● **TASK ITEM**
In the listing below, count how many lines contain the string "Where", matching upper and lower case exactly. Give only the number.

....

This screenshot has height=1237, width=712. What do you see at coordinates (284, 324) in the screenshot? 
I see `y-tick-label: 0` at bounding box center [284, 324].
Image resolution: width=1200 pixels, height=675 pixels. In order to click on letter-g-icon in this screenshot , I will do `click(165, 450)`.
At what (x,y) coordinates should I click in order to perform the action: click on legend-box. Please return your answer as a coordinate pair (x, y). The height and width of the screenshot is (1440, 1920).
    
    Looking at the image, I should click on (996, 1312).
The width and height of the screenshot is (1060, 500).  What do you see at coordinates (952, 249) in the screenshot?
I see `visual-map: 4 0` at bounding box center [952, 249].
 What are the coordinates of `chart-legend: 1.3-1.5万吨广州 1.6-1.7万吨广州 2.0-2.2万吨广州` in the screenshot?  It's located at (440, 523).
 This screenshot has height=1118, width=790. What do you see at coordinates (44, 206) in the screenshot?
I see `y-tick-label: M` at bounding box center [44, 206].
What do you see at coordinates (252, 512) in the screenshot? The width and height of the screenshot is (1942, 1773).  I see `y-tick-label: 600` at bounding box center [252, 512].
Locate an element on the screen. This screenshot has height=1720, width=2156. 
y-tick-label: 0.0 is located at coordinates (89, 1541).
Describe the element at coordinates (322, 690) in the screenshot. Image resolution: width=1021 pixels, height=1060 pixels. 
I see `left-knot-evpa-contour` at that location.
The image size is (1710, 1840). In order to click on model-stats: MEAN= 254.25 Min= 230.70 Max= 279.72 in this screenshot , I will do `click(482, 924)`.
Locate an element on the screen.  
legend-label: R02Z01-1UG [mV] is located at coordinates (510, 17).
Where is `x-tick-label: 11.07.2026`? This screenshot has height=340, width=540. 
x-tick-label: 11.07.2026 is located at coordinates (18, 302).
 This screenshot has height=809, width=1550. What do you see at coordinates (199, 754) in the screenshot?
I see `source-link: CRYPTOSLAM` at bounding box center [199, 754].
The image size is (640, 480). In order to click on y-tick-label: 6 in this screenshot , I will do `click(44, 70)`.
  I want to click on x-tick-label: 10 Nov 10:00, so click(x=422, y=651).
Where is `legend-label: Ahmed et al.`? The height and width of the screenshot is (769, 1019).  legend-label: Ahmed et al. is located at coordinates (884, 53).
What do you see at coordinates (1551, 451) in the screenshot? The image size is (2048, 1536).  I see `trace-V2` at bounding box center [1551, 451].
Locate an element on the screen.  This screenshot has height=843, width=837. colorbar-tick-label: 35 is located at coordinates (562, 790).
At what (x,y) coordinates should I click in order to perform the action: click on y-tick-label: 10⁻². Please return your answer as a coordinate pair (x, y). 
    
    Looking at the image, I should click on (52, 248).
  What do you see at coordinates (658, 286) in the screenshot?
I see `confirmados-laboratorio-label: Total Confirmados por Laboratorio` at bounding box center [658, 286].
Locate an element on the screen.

....

● **OUTPUT FOR THIS EXERCISE**
2